Dr. Fixit; date unknown late 1980's


I happened across an article about the current debate in Britain on the future of its royal family. Tickets had been sold for as much as $67 to an eight hour public debate by members of the “chattering classes” on the future status of the Windsors. Apparently the event was sponsored in large part by Rupert Murdoch, whose tabloid publications have probably done as much as any group to create the hue and cry for change in Britain’s monarchy. I suppose Charlie and Andy have to bear most of the blame, running around like they still had droit de seigñeur. Proposals ranged from the monarchy being abolished to continuing as it is now. This is detailed in the May 23 edition of the New York Times on page 5.

A middle ground that was proposed during the debate was that the royal family “be stripped of much of its pomp and revenue and reduced to the status of a ‘bicycle monarchy,’ as in the Netherlands and Scandinavia.” Presumably this phrase which I had not encountered before was used by the “chattering classes” (another phrase I hadn’t encountered) during the debate. I was at first puzzled by the sentence, as a bicycle monarchy seems like the best sort of monarchy. After all bicycling is “the best thing man has ever done.”* To be promoted to the status of a cycling king rather than to be perpetually surrounded by bodyguards and never allowed to make a right turn in British traffic without the bobbies clearing the street seems like a dramatic improvement. Why did the Times fail to see it this way?

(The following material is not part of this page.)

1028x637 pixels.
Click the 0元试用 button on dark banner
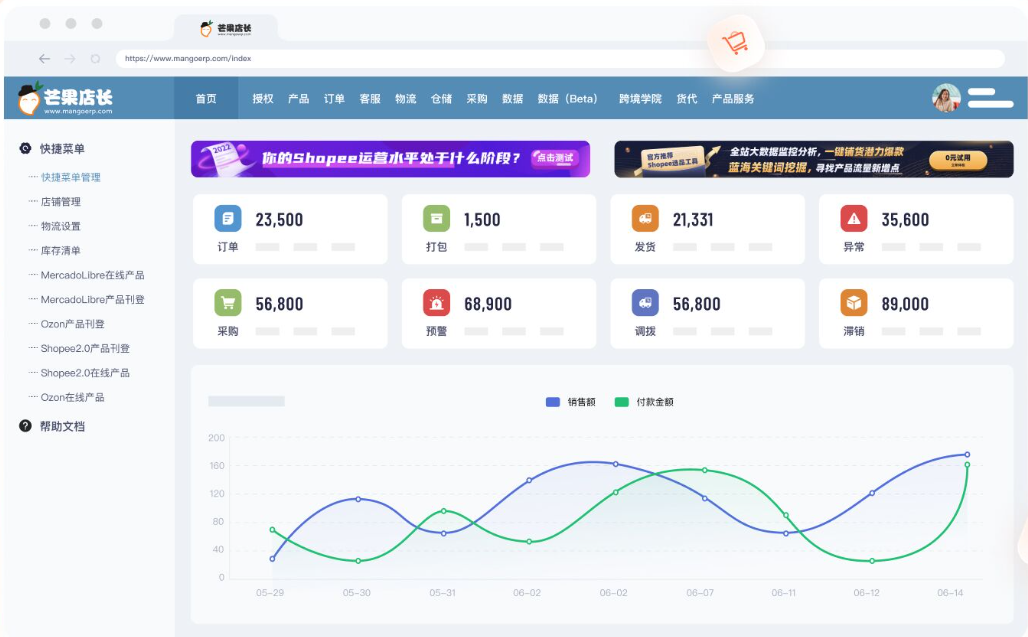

Think how much nicer it would be to be British if, when you were watching the Tour de France or the Milk Race, they had a team time trial in which you could watch Charlie and Andy take pulls for TI-Raleigh! (Just calling them Charlie and Andy is probably more of Murdoch’s skullduggery.) I never in my wildest dreams wanted to be in the British royal family; but to be a cycling king…ah that would be the life!

* The Bicycling Book by Krausz and van der Reis Krausz. Dial Press 1982.